→ Tarefa proposta
Transcreva, sem qualquer alteração, tudo o que vai de "Garay (ibid, p.112), ainda, coloca" até "como realidade rebelde." no texto sobre o papel histórico da escola.

→ Texto fornecido
┄┄┄┄┄┄

Sendo assim caberia uma reflexão sobre o papel histórico desempenhado pela escola no final do séc.XIX e em todo o século passado, recorrendo as obras de Patto (1999) e Garay (1998).

De acordo com Patto (op.cit) o processo de escolarização surge no contexto revolucionário de transformação da ordem feudal, aristocrática, para a ordem social burguesa na Europa. A burguesia passa a ver no mérito a única forma de ascensão social. Dessa forma a escola será vista como a instituição que irá promover a igualdade social e uma sociedade democrática, bem no espírito do iluminismo. A vitória da burguesia sobre o regime feudal é responsável pelo surgimento das categorias sucesso individual, mérito pessoal, racionalidade (ibid).

A lógica de funcionamento das instituições está em consonância com a função que adquirem na sociedade, que se articula a partir do funcionamento de suas instituições. A escola para Garay (op.cit, p.112), "satisfaz outras funções, além das educativas: econômica, de trabalho, de crédito, assistenciais, de contenção psíquica, de controle social, de poder, de prestígio".

Garay (ibid, p.112), ainda, coloca a escola na classificação de "instituição de existência", pois "centram-se nas relações humanas, na trama simbólica e imaginária em que essas se inscrevem, mas não nas relações econômicas". Como "instituição de existência" a escola pode ou não possibilitar os seres humanos a viver, trabalhar, educar-se e criar o mundo a sua imagem (GARAY, ibid). Sendo assim ela pode assumir uma importância no contexto da instituição de cumprimento da medida sócio-educativa, o que retornando a PATTO (op.cit, p.112) podemos entender que a escola é "último elo de uma extensa cadeia de dominação, a sala de aula é um lugar privilegiado no qual professores e alunos contribuem ativamente para a constituição da escola como realidade rebelde.

┄┄┄┄┄┄

→ Dados registrados
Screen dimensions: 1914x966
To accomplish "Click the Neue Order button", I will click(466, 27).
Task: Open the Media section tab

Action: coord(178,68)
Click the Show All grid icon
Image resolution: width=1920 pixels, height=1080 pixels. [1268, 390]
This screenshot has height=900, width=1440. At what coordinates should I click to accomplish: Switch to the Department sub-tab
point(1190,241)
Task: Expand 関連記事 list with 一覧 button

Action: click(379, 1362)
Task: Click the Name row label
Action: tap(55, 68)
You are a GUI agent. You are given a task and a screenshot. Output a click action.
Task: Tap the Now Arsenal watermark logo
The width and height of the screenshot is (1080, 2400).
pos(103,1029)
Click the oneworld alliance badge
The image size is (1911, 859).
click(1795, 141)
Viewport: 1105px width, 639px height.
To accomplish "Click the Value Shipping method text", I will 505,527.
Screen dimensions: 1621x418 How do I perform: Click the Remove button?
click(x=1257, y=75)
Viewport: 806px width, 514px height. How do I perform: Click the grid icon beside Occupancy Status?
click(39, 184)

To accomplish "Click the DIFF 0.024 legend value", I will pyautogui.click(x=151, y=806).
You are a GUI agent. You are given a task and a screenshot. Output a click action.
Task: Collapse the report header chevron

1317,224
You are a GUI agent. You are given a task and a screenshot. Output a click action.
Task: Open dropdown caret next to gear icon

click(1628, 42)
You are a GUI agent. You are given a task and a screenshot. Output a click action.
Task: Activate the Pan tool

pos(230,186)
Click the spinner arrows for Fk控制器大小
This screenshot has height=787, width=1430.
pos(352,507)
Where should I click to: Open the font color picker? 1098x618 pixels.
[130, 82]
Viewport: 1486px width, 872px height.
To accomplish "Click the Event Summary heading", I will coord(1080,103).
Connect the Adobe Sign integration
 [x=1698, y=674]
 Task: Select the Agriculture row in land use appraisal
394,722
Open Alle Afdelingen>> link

┄┄┄┄┄┄

→ Resposta
Garay (ibid, p.112), ainda, coloca a escola na classificação de "instituição de existência", pois "centram-se nas relações humanas, na trama simbólica e imaginária em que essas se inscrevem, mas não nas relações econômicas". Como "instituição de existência" a escola pode ou não possibilitar os seres humanos a viver, trabalhar, educar-se e criar o mundo a sua imagem (GARAY, ibid). Sendo assim ela pode assumir uma importância no contexto da instituição de cumprimento da medida sócio-educativa, o que retornando a PATTO (op.cit, p.112) podemos entender que a escola é "último elo de uma extensa cadeia de dominação, a sala de aula é um lugar privilegiado no qual professores e alunos contribuem ativamente para a constituição da escola como realidade rebelde.